VL-JEPA: Joint Embedding Predictive Architecture for Vision-language¶

Conference: ICLR2026
OpenReview: https://openreview.net/forum?id=tjimrqc2BU
Code: Not yet confirmed
Area: Multimodal VLM / Vision-Language Representation Learning
Keywords: JEPA, VLM, continuous representation prediction, selective decoding, video understanding

TL;DR¶

VL-JEPA replaces the traditional autoregressive token generation of VLMs with non-autoregressive prediction of semantic embeddings for target text. Under identical training settings, it consumes fewer parameters and converges faster than token-space VLMs, while naturally supporting selective decoding for classification, retrieval, VQA, and online video scenarios.

Background & Motivation¶

Background: Current general-purpose vision-language systems mostly follow the generative VLM paradigm: encoding images or videos into visual tokens, which are then fed into a language model alongside text queries to generate answers, descriptions, or explanations via next-token prediction. This approach is straightforward and compatible with the LLM ecosystem, making it mainstream for captioning, VQA, and visual instruction following.

Limitations of Prior Work: The issue lies in the fact that many vision-language tasks do not truly require the model to learn "how to write a specific sentence." For instance, the same video clip could be described as "the lamp is turned off" or "the room goes dark." These sentences are semantically close, yet their token sequences barely overlap. Generative VLM training still expends significant computation fitting these surface-level phrasing differences in discrete token space, focusing on non-task-critical information like word order, style, and synonymous paraphrasing.

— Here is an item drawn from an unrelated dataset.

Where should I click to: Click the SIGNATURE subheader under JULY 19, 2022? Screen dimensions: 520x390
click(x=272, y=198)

Key Challenge: Genuine vision-language understanding requires extracting the correct semantics from visual states and questions, whereas autoregressive language generation couples "semantic understanding" with "token-by-token sentence writing." This coupling is merely a cost issue in offline QA but becomes a latency bottleneck in real-time video streams, where the model must continuously process video but only needs to output text when semantic shifts occur.

Goal: The authors aim to build a general-purpose vision-language model capable of covering captioning, open-vocabulary classification, text-to-video retrieval, and discriminative VQA. The training objective shifts from generating tokens to predicting target answer embeddings in a continuous semantic space; meanwhile, a lightweight text decoder is invoked only when text output is required to translate embeddings back into readable text.

Key Insight: The fundamental idea of JEPA is to "predict the target in representation space" rather than reconstructing raw data. The authors adapt this to vision-language: visual inputs are transformed into visual representations, and target text is transformed into text representations. The predictor learns to map visual representations and queries to the target text representation. Consequently, synonymous answers cluster in the embedding space, allowing the model to fit a smoother, more abstract target distribution.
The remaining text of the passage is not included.